[MATERIAL PROVIDED Boundary: Start]
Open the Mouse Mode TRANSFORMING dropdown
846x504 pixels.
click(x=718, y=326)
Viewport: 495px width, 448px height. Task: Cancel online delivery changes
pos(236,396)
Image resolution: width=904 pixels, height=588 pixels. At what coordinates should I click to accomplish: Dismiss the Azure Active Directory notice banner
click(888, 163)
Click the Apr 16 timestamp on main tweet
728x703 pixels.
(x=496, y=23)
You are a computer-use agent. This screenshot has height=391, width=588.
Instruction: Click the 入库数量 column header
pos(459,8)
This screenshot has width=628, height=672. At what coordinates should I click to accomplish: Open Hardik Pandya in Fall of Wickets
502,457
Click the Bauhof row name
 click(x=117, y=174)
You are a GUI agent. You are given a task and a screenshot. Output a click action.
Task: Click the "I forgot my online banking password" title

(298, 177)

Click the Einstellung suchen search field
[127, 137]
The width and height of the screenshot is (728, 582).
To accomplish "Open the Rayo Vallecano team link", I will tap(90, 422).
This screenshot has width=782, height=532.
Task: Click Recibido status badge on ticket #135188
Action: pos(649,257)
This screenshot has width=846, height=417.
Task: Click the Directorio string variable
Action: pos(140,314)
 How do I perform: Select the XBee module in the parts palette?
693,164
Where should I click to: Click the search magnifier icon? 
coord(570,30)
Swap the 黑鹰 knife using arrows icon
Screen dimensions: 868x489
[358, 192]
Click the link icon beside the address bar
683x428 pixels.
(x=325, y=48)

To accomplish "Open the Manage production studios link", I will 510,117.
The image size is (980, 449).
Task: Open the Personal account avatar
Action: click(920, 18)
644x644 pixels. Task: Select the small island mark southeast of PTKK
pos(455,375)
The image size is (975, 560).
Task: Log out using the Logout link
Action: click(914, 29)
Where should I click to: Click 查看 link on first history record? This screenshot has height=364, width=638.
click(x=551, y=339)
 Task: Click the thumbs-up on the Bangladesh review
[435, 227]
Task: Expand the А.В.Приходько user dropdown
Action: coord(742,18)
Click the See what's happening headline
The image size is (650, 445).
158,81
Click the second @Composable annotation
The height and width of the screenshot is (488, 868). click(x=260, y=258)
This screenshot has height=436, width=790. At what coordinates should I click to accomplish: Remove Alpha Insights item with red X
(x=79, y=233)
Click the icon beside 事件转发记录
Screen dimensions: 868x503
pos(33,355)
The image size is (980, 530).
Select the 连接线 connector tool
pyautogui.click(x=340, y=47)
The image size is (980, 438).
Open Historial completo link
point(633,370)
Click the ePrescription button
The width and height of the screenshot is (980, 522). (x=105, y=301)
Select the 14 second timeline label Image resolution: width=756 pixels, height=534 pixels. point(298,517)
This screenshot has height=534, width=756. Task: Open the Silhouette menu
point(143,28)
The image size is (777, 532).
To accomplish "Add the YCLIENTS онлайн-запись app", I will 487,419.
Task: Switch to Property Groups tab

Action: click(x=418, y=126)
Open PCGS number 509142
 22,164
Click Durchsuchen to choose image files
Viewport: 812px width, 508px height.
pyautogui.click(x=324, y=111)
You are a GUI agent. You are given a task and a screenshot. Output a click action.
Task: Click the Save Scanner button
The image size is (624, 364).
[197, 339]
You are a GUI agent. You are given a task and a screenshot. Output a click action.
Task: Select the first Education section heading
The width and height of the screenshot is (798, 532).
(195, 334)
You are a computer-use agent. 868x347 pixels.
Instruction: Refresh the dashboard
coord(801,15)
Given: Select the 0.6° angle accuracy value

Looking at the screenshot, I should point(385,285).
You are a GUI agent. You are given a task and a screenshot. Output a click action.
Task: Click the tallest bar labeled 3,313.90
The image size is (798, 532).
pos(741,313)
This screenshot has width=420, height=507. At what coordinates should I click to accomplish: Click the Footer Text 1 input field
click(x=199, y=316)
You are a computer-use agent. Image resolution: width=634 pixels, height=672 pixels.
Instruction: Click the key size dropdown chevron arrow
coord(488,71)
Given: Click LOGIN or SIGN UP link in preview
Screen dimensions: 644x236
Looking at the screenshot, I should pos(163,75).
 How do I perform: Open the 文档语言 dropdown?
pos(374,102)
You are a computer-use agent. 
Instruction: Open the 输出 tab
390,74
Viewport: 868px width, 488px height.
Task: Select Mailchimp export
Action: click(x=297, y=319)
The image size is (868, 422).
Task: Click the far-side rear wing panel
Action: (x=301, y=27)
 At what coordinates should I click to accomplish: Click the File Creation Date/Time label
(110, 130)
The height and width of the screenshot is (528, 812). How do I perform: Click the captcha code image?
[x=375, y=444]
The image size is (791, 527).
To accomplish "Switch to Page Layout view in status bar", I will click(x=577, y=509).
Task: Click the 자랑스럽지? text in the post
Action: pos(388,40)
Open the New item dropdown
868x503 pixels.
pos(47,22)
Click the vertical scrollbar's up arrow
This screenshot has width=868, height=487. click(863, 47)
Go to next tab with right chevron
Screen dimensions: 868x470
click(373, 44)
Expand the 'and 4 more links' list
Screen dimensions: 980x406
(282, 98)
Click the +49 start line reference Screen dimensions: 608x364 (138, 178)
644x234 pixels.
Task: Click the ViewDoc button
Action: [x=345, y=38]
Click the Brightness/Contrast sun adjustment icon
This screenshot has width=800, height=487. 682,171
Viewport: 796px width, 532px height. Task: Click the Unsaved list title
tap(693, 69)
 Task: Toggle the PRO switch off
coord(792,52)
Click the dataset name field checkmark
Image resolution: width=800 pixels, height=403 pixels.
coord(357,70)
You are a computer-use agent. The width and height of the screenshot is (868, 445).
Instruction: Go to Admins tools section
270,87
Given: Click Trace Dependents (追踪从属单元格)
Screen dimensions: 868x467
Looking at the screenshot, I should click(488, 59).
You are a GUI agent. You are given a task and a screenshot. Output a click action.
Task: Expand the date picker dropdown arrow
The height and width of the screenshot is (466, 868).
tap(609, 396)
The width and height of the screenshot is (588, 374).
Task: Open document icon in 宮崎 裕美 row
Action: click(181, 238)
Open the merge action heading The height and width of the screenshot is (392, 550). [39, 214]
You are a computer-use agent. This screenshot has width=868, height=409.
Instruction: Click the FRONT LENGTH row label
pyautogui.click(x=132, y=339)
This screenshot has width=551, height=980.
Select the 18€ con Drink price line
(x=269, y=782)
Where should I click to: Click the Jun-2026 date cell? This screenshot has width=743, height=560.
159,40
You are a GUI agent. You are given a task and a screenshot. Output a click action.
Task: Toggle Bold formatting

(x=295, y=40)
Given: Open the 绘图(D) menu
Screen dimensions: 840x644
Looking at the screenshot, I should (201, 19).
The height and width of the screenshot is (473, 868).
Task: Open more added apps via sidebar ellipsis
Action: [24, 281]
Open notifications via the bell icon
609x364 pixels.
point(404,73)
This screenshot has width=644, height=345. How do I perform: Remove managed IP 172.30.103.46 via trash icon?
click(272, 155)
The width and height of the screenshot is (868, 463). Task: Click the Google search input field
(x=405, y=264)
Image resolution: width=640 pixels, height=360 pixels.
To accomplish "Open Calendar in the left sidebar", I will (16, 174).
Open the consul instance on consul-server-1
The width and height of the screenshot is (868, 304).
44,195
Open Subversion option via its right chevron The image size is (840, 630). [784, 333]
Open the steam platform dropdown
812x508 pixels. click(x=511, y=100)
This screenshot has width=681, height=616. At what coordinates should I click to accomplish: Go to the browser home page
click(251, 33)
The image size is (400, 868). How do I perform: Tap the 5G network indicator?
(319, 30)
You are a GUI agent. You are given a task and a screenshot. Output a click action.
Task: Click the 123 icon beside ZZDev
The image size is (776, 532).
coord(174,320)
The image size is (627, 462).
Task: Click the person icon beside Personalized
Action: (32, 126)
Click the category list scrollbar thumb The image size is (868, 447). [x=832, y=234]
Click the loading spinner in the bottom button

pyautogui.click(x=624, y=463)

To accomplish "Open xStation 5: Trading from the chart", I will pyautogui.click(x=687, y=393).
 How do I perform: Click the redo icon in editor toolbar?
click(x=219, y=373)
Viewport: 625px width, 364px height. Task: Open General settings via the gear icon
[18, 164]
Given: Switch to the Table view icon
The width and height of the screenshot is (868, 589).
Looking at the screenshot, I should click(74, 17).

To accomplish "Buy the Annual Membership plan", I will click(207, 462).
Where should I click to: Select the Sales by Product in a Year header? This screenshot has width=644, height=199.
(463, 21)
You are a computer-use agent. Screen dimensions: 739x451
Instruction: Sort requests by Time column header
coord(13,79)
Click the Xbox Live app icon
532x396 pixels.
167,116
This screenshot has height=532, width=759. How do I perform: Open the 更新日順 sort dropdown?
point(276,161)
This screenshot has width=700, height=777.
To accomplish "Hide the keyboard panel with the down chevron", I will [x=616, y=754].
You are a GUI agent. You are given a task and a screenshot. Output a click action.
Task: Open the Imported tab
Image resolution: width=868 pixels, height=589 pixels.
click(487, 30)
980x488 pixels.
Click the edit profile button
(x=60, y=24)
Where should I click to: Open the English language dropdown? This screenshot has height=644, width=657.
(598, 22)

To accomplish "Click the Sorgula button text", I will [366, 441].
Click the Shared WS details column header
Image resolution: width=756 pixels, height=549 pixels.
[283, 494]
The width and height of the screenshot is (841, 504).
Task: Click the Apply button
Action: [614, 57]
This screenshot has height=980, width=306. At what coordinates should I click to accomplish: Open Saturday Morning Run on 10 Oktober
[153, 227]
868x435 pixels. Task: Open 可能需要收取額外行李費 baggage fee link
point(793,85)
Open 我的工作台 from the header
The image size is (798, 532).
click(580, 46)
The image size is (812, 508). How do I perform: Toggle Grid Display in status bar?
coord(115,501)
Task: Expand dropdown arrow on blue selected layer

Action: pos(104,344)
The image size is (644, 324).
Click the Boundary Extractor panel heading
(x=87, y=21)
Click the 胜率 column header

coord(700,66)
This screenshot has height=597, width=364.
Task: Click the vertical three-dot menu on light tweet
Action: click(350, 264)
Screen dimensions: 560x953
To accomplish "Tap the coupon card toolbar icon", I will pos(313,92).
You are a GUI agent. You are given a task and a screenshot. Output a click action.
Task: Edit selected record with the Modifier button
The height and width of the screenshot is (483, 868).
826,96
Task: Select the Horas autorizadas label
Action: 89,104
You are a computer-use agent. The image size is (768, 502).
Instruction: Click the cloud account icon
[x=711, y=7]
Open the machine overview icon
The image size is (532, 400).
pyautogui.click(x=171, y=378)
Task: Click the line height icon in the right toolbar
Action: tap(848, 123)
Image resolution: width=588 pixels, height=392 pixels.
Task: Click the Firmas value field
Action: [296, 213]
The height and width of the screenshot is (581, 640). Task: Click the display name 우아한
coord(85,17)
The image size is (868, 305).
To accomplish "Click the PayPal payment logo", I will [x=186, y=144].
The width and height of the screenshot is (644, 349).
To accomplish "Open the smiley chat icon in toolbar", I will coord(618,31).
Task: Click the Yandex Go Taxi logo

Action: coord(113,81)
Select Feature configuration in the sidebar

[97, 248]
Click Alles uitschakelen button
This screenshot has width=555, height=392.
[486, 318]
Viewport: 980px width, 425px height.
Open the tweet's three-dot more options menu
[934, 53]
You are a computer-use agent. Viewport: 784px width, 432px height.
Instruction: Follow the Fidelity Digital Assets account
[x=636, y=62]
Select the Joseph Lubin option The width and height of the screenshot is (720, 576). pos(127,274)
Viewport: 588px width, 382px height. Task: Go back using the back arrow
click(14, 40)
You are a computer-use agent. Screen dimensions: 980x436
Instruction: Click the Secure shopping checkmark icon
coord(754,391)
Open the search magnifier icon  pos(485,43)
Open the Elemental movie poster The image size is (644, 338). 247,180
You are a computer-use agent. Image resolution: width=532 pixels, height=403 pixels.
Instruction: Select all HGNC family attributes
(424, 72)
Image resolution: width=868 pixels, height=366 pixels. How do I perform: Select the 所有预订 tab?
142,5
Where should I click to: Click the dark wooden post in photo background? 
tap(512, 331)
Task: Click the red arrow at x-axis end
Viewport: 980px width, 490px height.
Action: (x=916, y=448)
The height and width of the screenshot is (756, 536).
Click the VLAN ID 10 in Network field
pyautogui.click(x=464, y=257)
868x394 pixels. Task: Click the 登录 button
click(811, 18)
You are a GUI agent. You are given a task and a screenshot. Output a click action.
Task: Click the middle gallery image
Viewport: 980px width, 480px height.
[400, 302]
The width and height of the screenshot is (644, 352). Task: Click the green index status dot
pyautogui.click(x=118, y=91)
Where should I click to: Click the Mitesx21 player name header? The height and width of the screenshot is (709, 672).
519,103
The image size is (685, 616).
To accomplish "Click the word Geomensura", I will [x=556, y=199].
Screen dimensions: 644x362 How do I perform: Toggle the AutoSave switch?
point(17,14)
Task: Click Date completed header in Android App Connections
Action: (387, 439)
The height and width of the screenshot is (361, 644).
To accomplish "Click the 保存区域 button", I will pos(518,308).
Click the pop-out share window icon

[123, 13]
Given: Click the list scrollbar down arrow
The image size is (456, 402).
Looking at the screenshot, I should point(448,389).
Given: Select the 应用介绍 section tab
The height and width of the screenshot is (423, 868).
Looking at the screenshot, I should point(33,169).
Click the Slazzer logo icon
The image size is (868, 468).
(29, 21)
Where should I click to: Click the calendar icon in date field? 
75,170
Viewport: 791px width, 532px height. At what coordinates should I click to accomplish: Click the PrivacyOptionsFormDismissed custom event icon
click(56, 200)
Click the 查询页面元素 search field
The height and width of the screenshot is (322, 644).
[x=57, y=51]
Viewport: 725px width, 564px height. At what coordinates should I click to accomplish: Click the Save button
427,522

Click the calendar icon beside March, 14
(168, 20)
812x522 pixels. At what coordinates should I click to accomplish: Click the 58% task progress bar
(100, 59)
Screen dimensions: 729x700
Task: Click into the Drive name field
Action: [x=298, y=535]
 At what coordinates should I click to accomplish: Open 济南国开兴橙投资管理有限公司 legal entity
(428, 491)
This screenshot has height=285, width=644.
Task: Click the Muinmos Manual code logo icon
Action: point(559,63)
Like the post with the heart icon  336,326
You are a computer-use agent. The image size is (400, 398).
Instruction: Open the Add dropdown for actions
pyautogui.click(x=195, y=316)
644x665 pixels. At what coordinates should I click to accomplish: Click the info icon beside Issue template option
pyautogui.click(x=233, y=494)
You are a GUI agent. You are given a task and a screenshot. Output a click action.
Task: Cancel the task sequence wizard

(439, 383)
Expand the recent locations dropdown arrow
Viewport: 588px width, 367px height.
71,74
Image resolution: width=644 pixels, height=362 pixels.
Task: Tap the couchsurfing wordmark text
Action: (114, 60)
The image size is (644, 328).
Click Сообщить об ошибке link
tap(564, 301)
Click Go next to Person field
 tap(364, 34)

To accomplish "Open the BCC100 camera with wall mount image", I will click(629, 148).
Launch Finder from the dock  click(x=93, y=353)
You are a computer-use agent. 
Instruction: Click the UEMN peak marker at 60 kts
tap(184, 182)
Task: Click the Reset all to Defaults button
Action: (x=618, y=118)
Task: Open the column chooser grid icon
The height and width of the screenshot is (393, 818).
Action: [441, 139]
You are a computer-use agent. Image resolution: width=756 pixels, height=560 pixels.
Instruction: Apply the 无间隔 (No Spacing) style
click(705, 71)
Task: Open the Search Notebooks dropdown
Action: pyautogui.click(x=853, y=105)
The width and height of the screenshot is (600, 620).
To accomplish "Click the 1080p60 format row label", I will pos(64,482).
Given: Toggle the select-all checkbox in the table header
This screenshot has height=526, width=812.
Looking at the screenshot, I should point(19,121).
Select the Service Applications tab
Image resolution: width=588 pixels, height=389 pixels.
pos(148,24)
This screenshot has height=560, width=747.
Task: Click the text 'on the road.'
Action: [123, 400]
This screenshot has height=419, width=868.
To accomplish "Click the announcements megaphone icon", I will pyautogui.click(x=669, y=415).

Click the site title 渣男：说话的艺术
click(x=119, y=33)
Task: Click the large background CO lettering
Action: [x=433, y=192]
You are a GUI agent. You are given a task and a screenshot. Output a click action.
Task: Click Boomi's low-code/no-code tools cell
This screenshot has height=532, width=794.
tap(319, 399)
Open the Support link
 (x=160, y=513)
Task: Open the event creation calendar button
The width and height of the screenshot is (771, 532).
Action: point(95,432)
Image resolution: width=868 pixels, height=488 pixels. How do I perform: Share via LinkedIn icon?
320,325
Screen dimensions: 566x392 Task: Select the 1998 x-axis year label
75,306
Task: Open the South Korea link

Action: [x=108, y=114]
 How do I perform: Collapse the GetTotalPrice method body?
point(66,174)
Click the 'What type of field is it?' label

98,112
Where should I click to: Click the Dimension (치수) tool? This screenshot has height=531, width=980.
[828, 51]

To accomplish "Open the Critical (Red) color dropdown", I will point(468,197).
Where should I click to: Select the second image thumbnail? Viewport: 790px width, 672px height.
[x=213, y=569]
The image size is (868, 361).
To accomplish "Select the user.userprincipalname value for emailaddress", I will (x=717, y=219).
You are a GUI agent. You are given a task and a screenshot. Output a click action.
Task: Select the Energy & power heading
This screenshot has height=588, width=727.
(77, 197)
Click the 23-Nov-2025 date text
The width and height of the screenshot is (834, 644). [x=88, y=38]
[MATERIAL PROVIDED Boundary: End]
WHAT IS REQUIRED:
Taking the listing above as the source, transcribe only the lines starting at the line with "Instruction: Select all" and going through the line with "Given: Click the list scrollbar down arrow", unaltered and with both ends included.

SOLUTION:
Instruction: Select all HGNC family attributes
(424, 72)
Image resolution: width=868 pixels, height=366 pixels. How do I perform: Select the 所有预订 tab?
142,5
Where should I click to: Click the dark wooden post in photo background? 
tap(512, 331)
Task: Click the red arrow at x-axis end
Viewport: 980px width, 490px height.
Action: (x=916, y=448)
The height and width of the screenshot is (756, 536).
Click the VLAN ID 10 in Network field
pyautogui.click(x=464, y=257)
868x394 pixels. Task: Click the 登录 button
click(811, 18)
You are a GUI agent. You are given a task and a screenshot. Output a click action.
Task: Click the middle gallery image
Viewport: 980px width, 480px height.
[400, 302]
The width and height of the screenshot is (644, 352). Task: Click the green index status dot
pyautogui.click(x=118, y=91)
Where should I click to: Click the Mitesx21 player name header? The height and width of the screenshot is (709, 672).
519,103
The image size is (685, 616).
To accomplish "Click the word Geomensura", I will [x=556, y=199].
Screen dimensions: 644x362 How do I perform: Toggle the AutoSave switch?
point(17,14)
Task: Click Date completed header in Android App Connections
Action: (387, 439)
The height and width of the screenshot is (361, 644).
To accomplish "Click the 保存区域 button", I will pos(518,308).
Click the pop-out share window icon

[123, 13]
Given: Click the list scrollbar down arrow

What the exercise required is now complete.